## EXERCÍCIO PROPOSTO A
Devolva sem alterações as linhas da listagem que vão da linha que contém "Given: Open the Νις team logo" até a linha que contém "click(1376, 803)", ambas incluídas.

..............................

Mesmo em uma produção independente, Shyamalan preserva os elementos autênticos do seu cinema.
Se para muitos A Visita (2015) pode representar uma espécie de retorno de Shyamalan a uma boa forma supostamente perdida, acredito que o filme nada mais é do que a graciosa continuação de uma pesquisa temática e formal já presente em praticamente todos os seus trabalhos, incluindo os menos celebrados.
Até porque afirmar que essa seria “a volta de M. Night Shyamalan” é atestar que de fato houve uma fase inócua em sua carreira, o que o diretor, mesmo em seus trabalhos comissionados, definitivamente prova o contrário. Depois da Terra (2013) e O Último Mestre do Ar (2010) podem não estar entre os grandes títulos do cineasta, mas é inegável que são filmes que carregam muito das particularidades de Shyamalan, muito da sua preocupação em construir uma narrativa comovente que recusa gimmicks em voga e preza por uma dinâmica dramática baseada em elementos pontuais que sabem se valer de si próprios e recusam qualquer tipo de muleta conformista.
Mesmo os frequentemente desprezados Fim dos Tempos (2008) e A Dama na Água (2006), filmes de alguma forma responsáveis tanto pela má fama do diretor como pelo seu descrédito com os estúdios, definitivamente estão entre os seus trabalhos mais fortes e subversivos, tanto por uma relação inventiva de deslocamento de gêneros, como pela revitalização de uma abordagem fantasiosa da qual o cinema de blockbuster inevitavelmente foi se afastando.
Talvez toda essa desconfiança sobre o que se espera de um novo filme de Shyamalan diga muito mais sobre um cinismo do público, condicionado cada vez mais a uma obsessão funcional espetacularizante cheia de piscadelas autoconscientes – não é por acaso que Jurassic World (2015) foi o filme que mais lucrou em 2015 – do que sobre as reais motivações do diretor.
Foi justamente essa desconfiança e falta de crédito na praça hollywoodiana que levaram Shyamalan a produzir A Visita a partir de um esquema de produção absolutamente oposto a suas obras recentes, sem o envolvimento inicial de um estúdio e tirando dinheiro do próprio bolso. Mas nem por isso o diretor se viu obrigado a fazer concessões. Pelo contrário, o filme que se foca justamente nos elementos mais caros ao autor, aqui representados de uma forma ainda mais bruta e crua, invariavelmente carregados de uma liberdade criativa ainda mais inspiradora.
Nisso o papel do produtor tardio Jason Blum foi dos mais indispensáveis: o cabeça da Blumhouse viu no filme de Shyamalan não só uma possibilidade de retorno financeiro baseado em um nicho já explorado pela produtora, mas um produto inventivo que dialoga diretamente com os métodos da Blumhouse, ainda mais dentro desse esquema indie-industrial que é a sua marca, onde são produzidos filmes baratos em termos de mercado (coisa de 5 milhões de dólares) e distribuídos em larga escala através de um acordo com a Universal. Fica fácil deduzir que, sem esse acordo de produção com Blum, o filme de Shyamalan correria sérios riscos de ficar preso a lançamentos ultra limitados.

..............................

## EXERCÍCIO PROPOSTO B
Reproduza o trecho do texto sobre o cinema de Shyamalan que vai de "Mesmo os frequentemente" até "motivações do diretor.", substituindo "cinismo" por "ceticismo".

..............................

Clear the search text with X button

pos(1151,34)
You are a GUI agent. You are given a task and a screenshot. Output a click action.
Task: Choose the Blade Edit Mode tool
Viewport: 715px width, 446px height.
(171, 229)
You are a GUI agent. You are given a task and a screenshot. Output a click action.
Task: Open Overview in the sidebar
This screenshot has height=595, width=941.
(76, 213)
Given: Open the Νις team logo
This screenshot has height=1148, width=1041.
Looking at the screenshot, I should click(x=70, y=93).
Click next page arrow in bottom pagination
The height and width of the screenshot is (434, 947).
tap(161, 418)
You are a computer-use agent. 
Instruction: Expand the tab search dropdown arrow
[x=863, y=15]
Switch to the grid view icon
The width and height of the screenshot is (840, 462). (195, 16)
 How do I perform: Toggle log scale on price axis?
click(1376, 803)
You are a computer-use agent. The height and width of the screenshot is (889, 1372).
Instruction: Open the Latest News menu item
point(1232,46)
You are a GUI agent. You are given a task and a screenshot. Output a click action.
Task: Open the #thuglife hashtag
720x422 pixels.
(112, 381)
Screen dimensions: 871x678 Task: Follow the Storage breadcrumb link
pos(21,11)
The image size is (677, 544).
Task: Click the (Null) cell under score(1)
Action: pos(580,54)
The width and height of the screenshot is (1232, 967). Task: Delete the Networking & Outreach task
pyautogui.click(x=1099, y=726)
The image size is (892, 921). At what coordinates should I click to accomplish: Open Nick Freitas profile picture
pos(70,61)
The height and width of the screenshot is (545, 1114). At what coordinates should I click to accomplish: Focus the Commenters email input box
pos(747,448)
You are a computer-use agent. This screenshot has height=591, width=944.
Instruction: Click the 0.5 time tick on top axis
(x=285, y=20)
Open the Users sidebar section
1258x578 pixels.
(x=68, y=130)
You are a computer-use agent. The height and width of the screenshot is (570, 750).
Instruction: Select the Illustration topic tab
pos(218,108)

..............................

## RESPOSTA ESPERADA A
Given: Open the Νις team logo
This screenshot has height=1148, width=1041.
Looking at the screenshot, I should click(x=70, y=93).
Click next page arrow in bottom pagination
The height and width of the screenshot is (434, 947).
tap(161, 418)
You are a computer-use agent. 
Instruction: Expand the tab search dropdown arrow
[x=863, y=15]
Switch to the grid view icon
The width and height of the screenshot is (840, 462). (195, 16)
 How do I perform: Toggle log scale on price axis?
click(1376, 803)

## RESPOSTA ESPERADA B
Mesmo os frequentemente desprezados Fim dos Tempos (2008) e A Dama na Água (2006), filmes de alguma forma responsáveis tanto pela má fama do diretor como pelo seu descrédito com os estúdios, definitivamente estão entre os seus trabalhos mais fortes e subversivos, tanto por uma relação inventiva de deslocamento de gêneros, como pela revitalização de uma abordagem fantasiosa da qual o cinema de blockbuster inevitavelmente foi se afastando.
Talvez toda essa desconfiança sobre o que se espera de um novo filme de Shyamalan diga muito mais sobre um ceticismo do público, condicionado cada vez mais a uma obsessão funcional espetacularizante cheia de piscadelas autoconscientes – não é por acaso que Jurassic World (2015) foi o filme que mais lucrou em 2015 – do que sobre as reais motivações do diretor.